Yes, Michael couldn't help himself referring to it as such every 5 seconds or so...

It's a pathetic, 6-foot, scrawny, plastic thing. The girls had a blast dragging pieces of it around until Michael could find the stand and snatch the pieces back. Shaelyn and I had to "fluff" the sad looking branches that have been bunched up in a box for the last 11 months. We plugged it in to discover that half the branches don't light up anymore.

And yet it still has the power to produce magic. Glowing, twinkling fairy lights. Glittery white snowflakes. Shiny silver balls that clink and jingle when you carry more than one to the tree to be hung on its waiting branches.

And once it's decorated, and you turn the house lights off, the soft glow of the tree seems to transport your family somewhere else entirely. Somewhere where childhood stands still. And love abounds. And family is more important than anything else. It's something that you try desperately to create every day, but the rush and routine of life makes it a struggle to capture.

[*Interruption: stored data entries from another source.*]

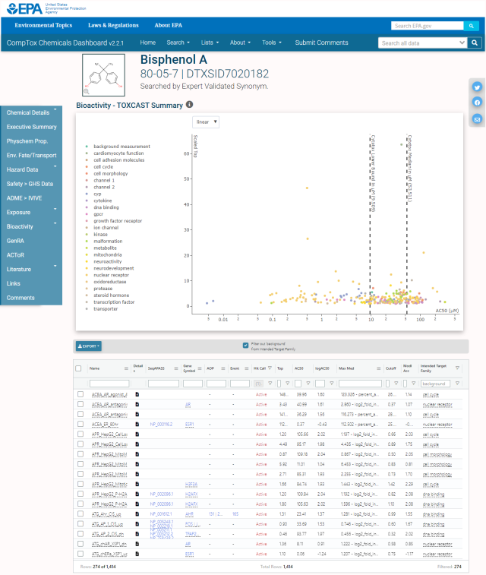486x575 pixels.
Task: Open the linear scale dropdown
Action: click(x=207, y=122)
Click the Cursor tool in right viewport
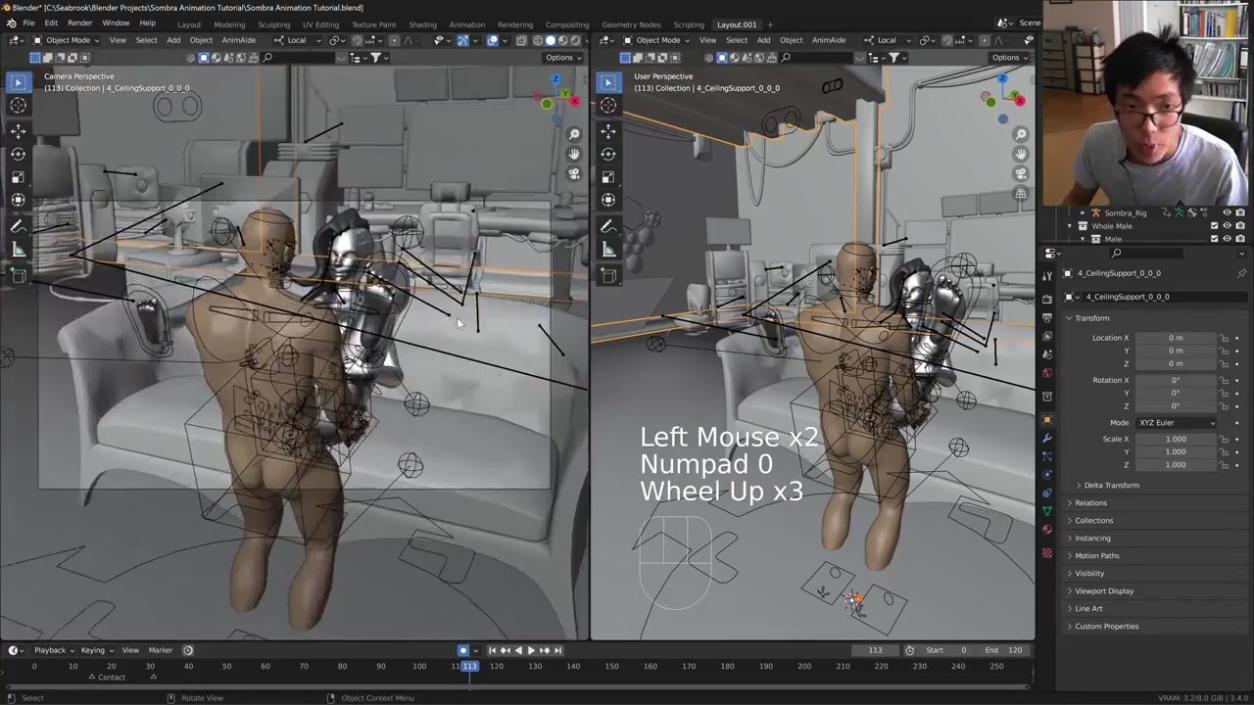The image size is (1254, 705). click(608, 106)

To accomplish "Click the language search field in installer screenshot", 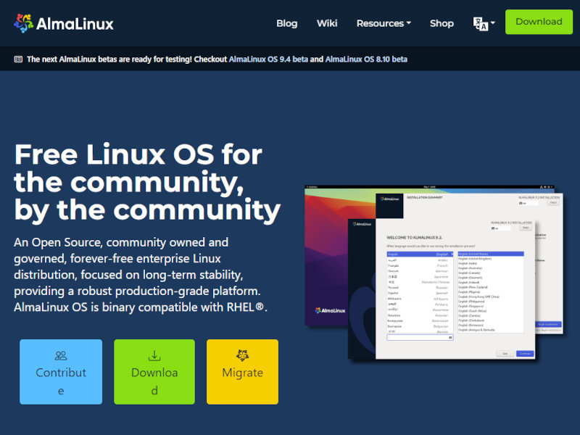I will (x=420, y=337).
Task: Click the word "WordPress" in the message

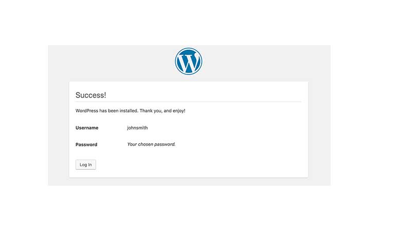Action: (87, 110)
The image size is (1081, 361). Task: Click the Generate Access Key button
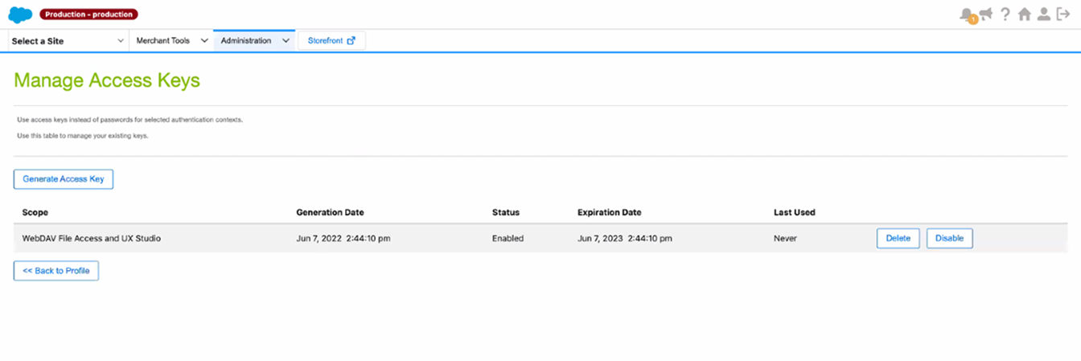64,179
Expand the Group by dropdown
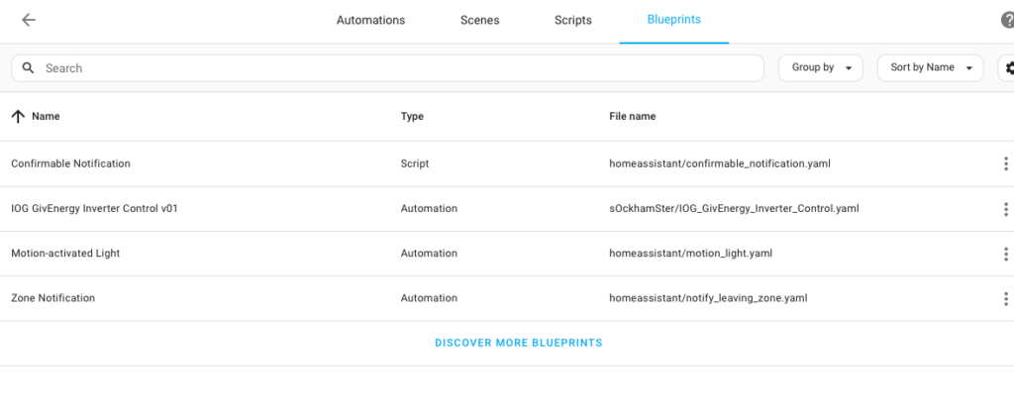 821,68
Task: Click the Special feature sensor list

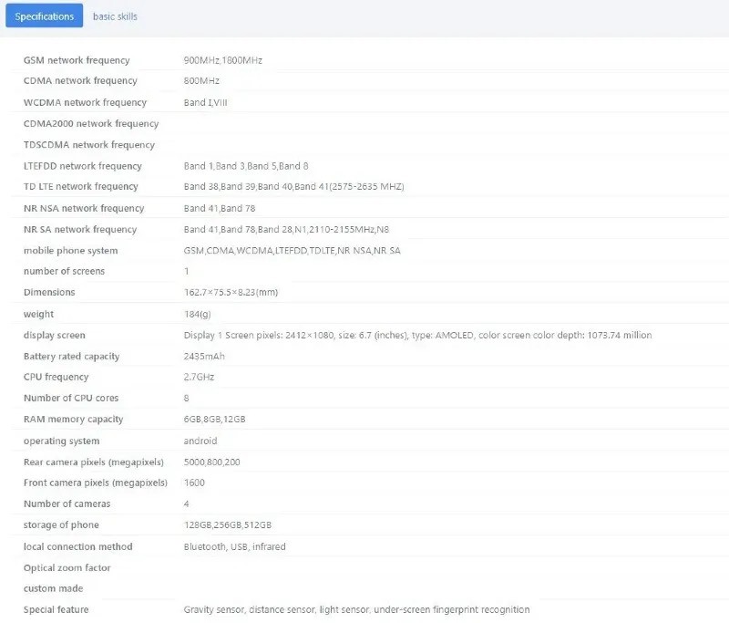Action: 355,609
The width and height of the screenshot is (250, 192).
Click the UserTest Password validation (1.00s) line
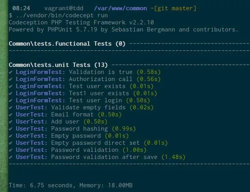(x=81, y=150)
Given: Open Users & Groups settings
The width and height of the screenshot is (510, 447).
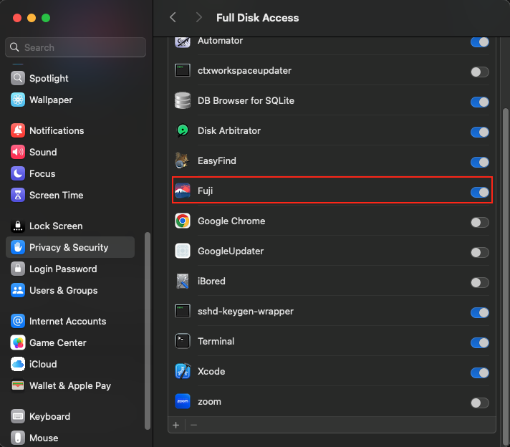Looking at the screenshot, I should (x=63, y=290).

So there is magic in that plastic 6-foot tree. As my children laid their heads on my lap and gazed lovingly up at the tree, I felt that my heart would burst. Shaelyn pointed out all the things she could see on the tree, and discussed how tall it would be if she could measure it. Rachelle snuggled in, sucked her thumb, and stroked her face. Away in a Manger was playing softly in the background. And I wished that I could freeze this moment forever.

Sometimes I worry that I might not always be here for my children. Not that I have any reason to think that I won't live a long, healthy life, but I know that sometimes the Lord has other plans. I worry that in that situation, my children would forget me. Or worse, because they are so young, not even know me. But then I think of these memories we're creating. And the strong feelings behind these memories. Surely my children would remember how much their mother loved Christmas. And magic. And more importantly, them.

Hopefully my worries will remain that - just worries, never becoming reality. But it gives me great comfort and peace to know that I can choose the legacy I'm leaving for my children. Everyday, with every choice, I'm choosing the kind of woman that they will remember. I hope they remember that I love being a mother. And that I took time to cherish my children, to really drink them in.

And that I think that they are the true magic of my life.